I sat there in disbelief as the doctors explained to my father and I what was wrong with him; why he's been so drained of energy lately. My father weeping silently is what snapped me back into reality. And I was fuming.

"You mean to tell me that you've turned us away 4 times now, saying that nothing was wrong, and now you're saying cancer has taken over my father's body? That it's too late for treatment? Where was this diagnosis two weeks ago?"

Fueled by my anger, I grabbed my father and walked out of the hospital. In my mind, I was cursing God. My father has believed in You, defended You, loved and worshiped You, yet You do this to him? Some Savior You are. If he dies, I'll never forgive you. You can save him, so do it.

"-okay?"

I was brought out of my mind by my father's voice. "I'm sorry, could you repeat that for me?" He chuckled before repeating himself. "I said, I'm going to be okay one way or another.
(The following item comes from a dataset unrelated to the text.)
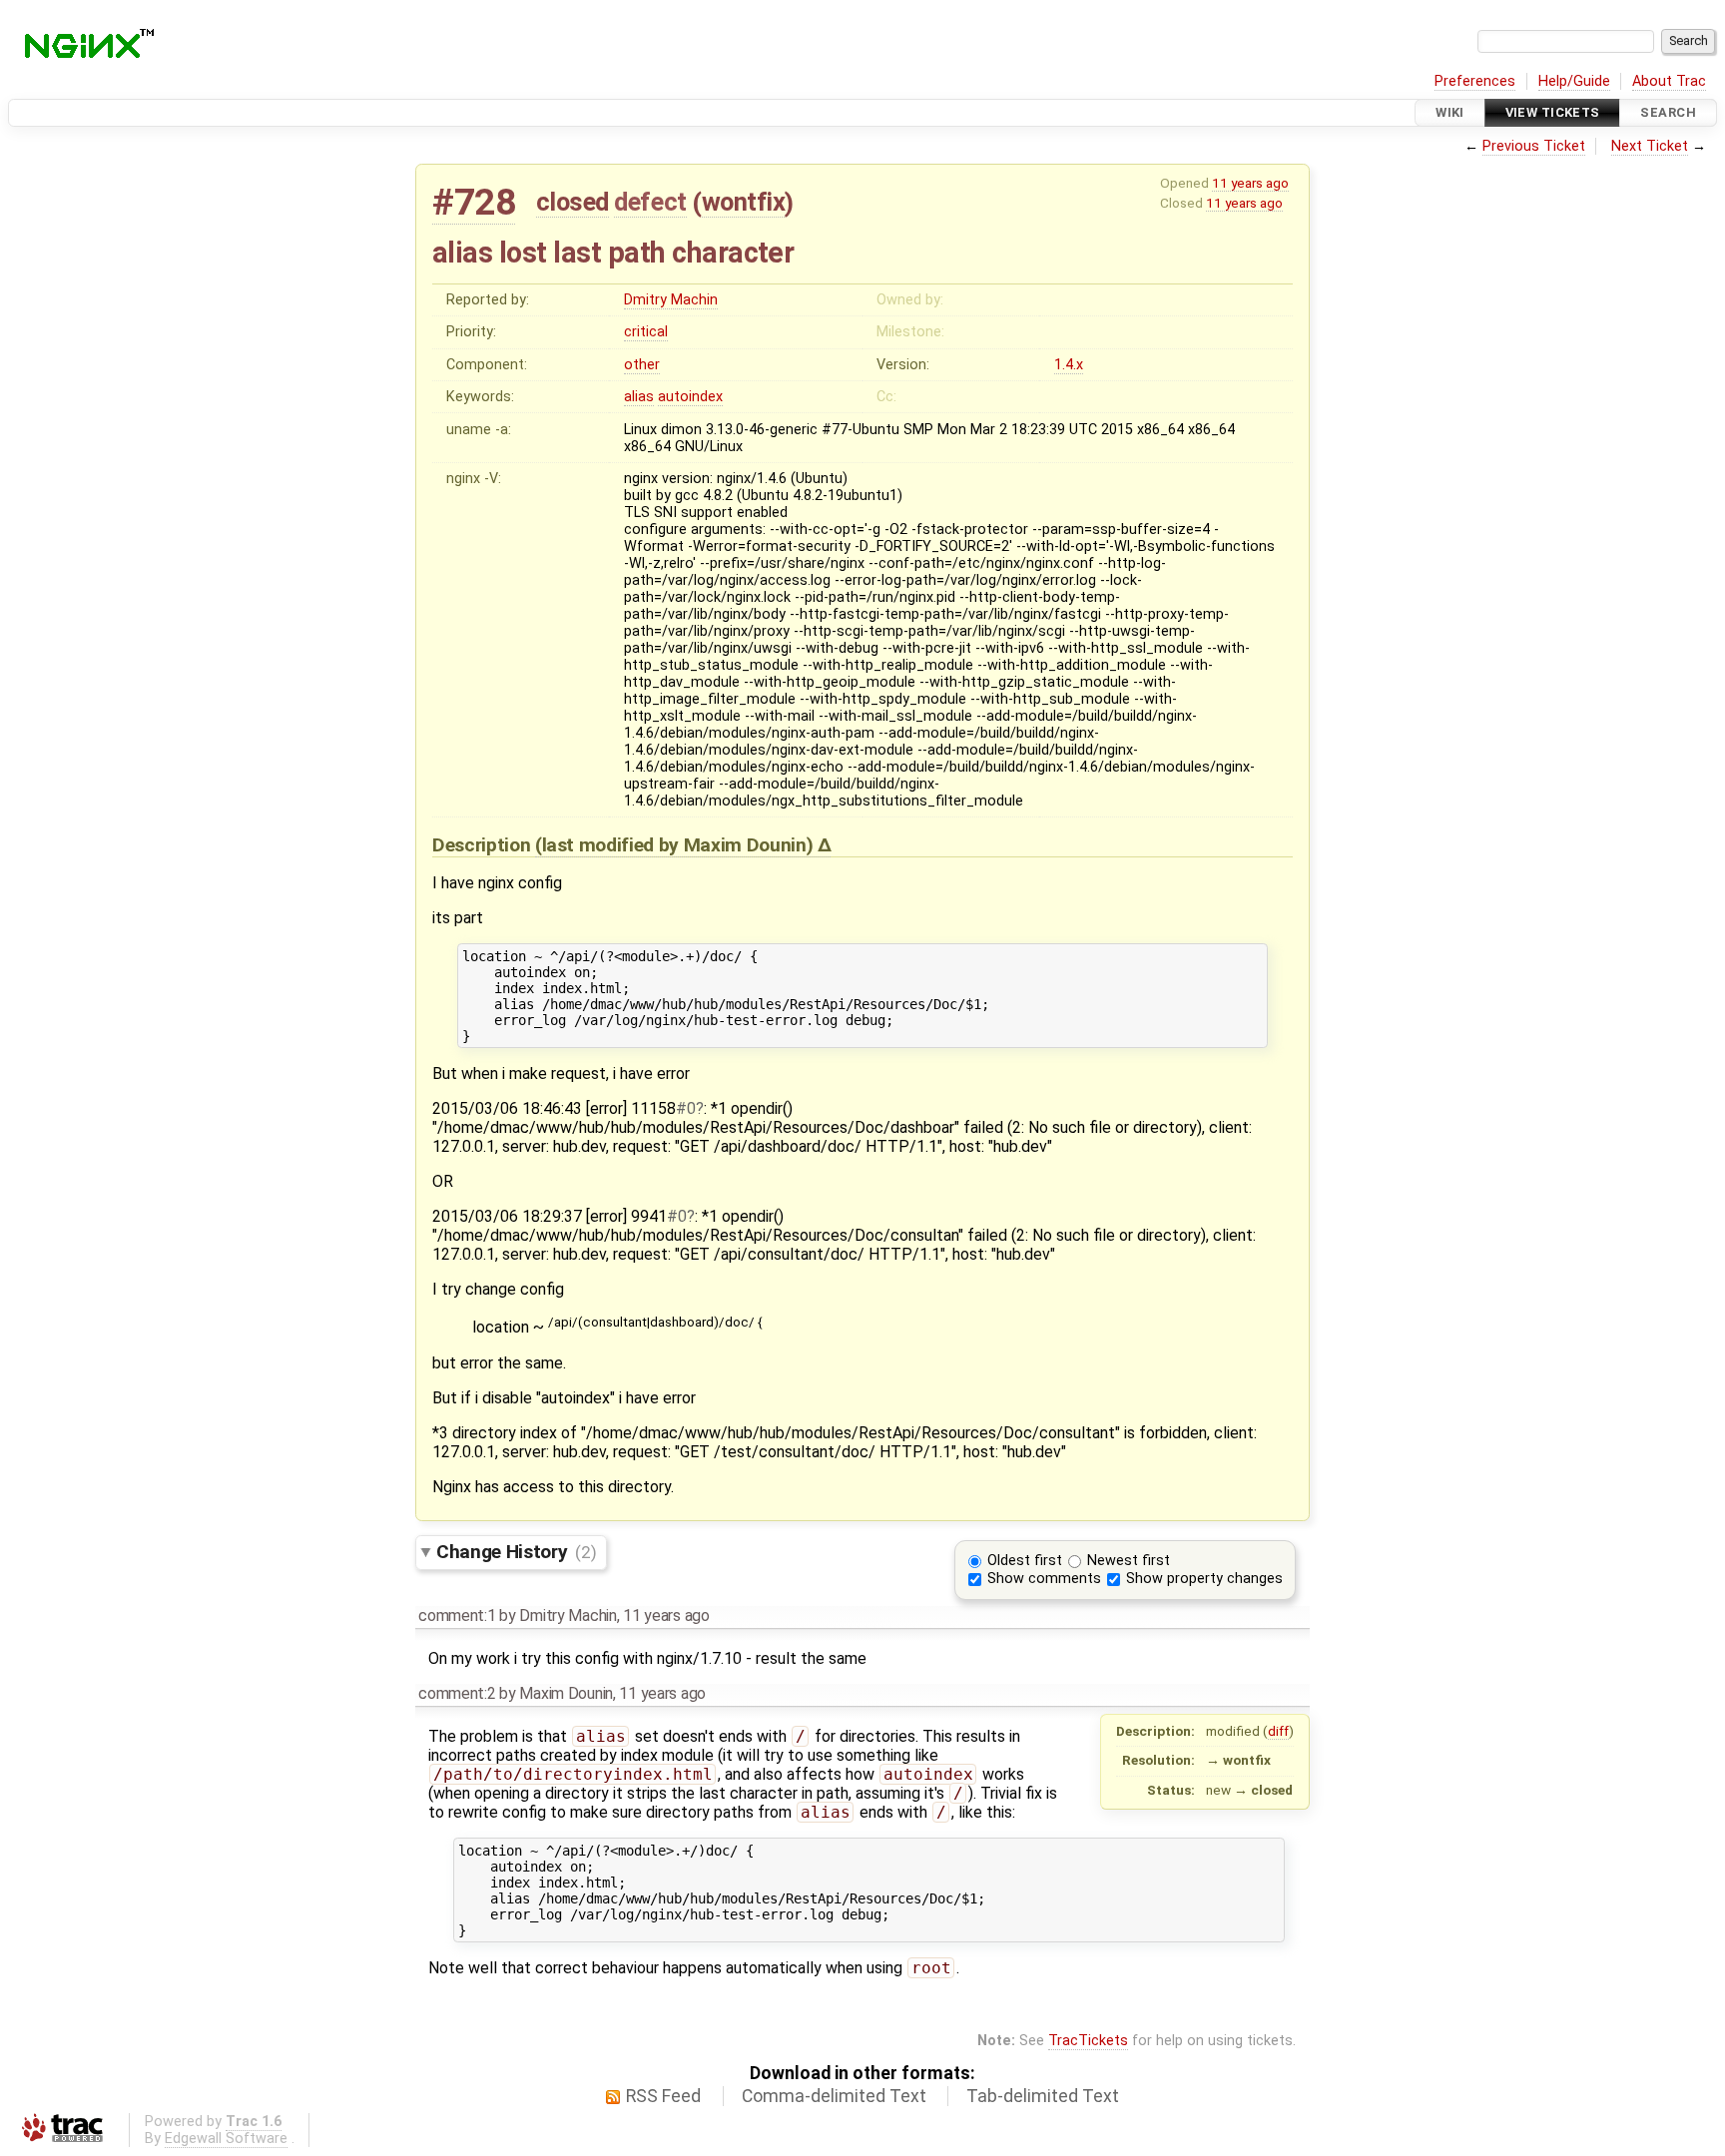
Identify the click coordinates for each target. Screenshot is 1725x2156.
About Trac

It's whatever the Lord wills it to be. Now, don't get angry with Him if He wants to take me home. I'm ready, son. Just let me enjoy my last few months with you and Aleki, okay?"

I gaped at him but knew to keep my opinions to myself, so I simply replied, "When do you plan on telling Aleki, anyways?" He sighed, "Well, today's as good a day as any to let them know." My jaw clenched and my anger burned brighter at the thought of how Aleki would take the news. He was a child, only 16. He can't lose his dad. Not when he just got him back.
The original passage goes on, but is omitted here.